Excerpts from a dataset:
*** Block opens ***

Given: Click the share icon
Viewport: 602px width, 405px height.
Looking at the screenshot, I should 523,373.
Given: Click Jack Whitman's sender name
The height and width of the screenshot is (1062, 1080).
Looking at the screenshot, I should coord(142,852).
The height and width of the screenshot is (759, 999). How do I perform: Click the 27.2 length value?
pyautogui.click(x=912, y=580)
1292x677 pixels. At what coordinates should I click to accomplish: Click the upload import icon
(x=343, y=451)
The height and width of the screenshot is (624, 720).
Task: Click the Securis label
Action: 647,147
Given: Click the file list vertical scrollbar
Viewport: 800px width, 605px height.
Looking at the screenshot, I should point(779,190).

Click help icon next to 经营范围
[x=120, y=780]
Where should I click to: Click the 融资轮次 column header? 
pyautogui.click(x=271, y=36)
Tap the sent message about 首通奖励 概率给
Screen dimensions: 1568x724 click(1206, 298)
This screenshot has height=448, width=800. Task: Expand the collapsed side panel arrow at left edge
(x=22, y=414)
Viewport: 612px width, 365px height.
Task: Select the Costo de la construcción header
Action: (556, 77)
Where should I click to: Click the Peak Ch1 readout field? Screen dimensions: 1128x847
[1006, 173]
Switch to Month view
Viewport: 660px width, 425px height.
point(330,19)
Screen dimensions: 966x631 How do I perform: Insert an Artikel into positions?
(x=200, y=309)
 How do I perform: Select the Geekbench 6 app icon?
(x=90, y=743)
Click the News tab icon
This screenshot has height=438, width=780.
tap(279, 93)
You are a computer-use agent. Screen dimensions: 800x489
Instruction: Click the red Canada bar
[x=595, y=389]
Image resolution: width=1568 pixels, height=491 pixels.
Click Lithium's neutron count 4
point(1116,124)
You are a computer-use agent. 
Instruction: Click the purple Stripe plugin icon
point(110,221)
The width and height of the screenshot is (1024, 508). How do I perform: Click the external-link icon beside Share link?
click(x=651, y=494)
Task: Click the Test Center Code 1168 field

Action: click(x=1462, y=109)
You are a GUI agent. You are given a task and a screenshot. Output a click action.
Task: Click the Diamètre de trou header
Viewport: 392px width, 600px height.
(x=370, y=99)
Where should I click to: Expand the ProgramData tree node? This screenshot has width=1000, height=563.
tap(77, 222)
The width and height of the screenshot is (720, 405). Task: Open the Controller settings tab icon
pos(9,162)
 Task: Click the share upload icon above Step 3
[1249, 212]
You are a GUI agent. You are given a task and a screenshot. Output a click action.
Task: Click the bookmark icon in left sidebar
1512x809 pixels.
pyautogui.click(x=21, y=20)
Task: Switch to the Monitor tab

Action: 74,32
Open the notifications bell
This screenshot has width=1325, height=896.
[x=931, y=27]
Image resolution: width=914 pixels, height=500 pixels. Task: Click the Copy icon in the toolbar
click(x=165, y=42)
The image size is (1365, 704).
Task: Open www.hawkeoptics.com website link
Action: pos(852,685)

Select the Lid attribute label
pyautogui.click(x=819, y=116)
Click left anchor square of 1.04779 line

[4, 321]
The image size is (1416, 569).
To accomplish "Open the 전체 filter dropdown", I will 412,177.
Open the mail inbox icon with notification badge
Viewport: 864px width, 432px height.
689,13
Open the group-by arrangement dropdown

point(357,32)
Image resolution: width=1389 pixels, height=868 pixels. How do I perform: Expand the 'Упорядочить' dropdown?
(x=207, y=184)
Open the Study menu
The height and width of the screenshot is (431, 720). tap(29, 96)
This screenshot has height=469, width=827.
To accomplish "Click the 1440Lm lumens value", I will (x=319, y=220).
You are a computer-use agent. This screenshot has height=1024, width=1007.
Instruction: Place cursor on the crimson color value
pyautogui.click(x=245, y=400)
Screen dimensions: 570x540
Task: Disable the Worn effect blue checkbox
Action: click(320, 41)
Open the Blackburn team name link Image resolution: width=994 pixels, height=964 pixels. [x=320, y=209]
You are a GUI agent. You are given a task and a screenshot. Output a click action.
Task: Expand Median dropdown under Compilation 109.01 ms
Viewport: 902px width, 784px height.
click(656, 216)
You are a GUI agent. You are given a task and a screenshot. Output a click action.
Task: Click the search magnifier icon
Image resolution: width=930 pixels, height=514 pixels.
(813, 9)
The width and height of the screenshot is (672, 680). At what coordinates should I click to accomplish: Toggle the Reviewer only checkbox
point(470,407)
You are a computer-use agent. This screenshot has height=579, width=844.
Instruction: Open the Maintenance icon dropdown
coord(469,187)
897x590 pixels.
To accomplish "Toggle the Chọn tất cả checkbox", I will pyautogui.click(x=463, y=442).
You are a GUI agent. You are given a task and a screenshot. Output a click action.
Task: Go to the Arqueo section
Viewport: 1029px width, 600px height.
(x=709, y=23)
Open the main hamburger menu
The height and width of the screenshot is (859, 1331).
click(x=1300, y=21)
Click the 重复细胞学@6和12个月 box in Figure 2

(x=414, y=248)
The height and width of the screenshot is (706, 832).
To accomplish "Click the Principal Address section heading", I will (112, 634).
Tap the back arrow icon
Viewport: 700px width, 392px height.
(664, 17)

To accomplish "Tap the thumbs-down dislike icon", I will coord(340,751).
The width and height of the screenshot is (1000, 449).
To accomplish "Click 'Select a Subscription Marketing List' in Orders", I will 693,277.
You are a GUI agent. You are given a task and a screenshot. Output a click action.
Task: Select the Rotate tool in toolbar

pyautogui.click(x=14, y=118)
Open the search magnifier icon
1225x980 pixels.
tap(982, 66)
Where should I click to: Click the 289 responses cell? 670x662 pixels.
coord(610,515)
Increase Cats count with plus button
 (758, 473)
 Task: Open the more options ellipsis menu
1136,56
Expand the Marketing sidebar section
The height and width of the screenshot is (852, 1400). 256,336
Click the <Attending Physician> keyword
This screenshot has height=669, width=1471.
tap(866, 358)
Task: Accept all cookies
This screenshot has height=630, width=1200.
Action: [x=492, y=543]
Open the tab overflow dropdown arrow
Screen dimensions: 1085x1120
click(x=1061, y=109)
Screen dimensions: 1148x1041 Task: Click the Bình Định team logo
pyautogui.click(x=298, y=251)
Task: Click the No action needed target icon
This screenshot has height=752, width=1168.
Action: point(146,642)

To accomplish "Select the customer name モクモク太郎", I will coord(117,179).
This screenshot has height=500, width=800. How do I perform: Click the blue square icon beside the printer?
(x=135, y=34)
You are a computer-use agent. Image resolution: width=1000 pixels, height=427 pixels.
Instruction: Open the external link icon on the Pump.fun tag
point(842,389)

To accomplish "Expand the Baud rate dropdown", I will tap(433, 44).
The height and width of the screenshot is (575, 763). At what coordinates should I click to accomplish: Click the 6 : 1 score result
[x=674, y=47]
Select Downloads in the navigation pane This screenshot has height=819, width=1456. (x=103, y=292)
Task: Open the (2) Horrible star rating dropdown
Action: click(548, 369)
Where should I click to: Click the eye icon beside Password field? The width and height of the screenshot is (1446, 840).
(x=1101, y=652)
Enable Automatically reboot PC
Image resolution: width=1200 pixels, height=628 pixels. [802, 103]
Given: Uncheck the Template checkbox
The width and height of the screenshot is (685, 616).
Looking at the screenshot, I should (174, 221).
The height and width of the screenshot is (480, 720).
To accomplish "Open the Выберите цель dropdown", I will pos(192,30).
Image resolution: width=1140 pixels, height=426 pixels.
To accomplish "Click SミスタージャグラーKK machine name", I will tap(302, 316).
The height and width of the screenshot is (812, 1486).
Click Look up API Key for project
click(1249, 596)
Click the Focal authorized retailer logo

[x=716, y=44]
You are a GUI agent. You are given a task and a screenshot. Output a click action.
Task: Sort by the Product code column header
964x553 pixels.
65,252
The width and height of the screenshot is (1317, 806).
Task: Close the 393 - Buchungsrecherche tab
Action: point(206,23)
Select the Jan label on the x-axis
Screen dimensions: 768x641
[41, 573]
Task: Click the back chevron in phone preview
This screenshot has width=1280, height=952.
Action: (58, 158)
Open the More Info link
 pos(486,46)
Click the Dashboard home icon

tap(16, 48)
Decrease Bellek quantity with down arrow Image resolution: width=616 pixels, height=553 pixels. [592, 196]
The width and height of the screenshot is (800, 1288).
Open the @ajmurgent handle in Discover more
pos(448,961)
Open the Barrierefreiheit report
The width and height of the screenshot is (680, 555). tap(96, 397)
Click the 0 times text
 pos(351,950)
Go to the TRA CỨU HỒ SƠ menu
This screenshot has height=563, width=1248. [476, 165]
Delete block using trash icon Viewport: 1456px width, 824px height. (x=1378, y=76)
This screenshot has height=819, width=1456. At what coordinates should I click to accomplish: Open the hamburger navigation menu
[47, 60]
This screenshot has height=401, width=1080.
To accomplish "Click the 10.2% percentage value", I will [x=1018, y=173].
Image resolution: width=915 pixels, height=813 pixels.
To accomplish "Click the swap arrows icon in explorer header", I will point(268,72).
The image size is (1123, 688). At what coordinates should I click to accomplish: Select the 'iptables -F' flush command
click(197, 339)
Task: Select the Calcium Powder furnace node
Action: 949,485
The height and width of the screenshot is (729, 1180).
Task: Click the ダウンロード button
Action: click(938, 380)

*** Block closes ***

# Requirement:
Return only the lines between the one holding "964x553 pixels." and the one holding "Delete block using", inclusive, exactly as they appear above.

# Response box:
964x553 pixels.
65,252
The width and height of the screenshot is (1317, 806).
Task: Close the 393 - Buchungsrecherche tab
Action: point(206,23)
Select the Jan label on the x-axis
Screen dimensions: 768x641
[41, 573]
Task: Click the back chevron in phone preview
This screenshot has width=1280, height=952.
Action: (58, 158)
Open the More Info link
 pos(486,46)
Click the Dashboard home icon

tap(16, 48)
Decrease Bellek quantity with down arrow Image resolution: width=616 pixels, height=553 pixels. [592, 196]
The width and height of the screenshot is (800, 1288).
Open the @ajmurgent handle in Discover more
pos(448,961)
Open the Barrierefreiheit report
The width and height of the screenshot is (680, 555). tap(96, 397)
Click the 0 times text
 pos(351,950)
Go to the TRA CỨU HỒ SƠ menu
This screenshot has height=563, width=1248. [476, 165]
Delete block using trash icon Viewport: 1456px width, 824px height. (x=1378, y=76)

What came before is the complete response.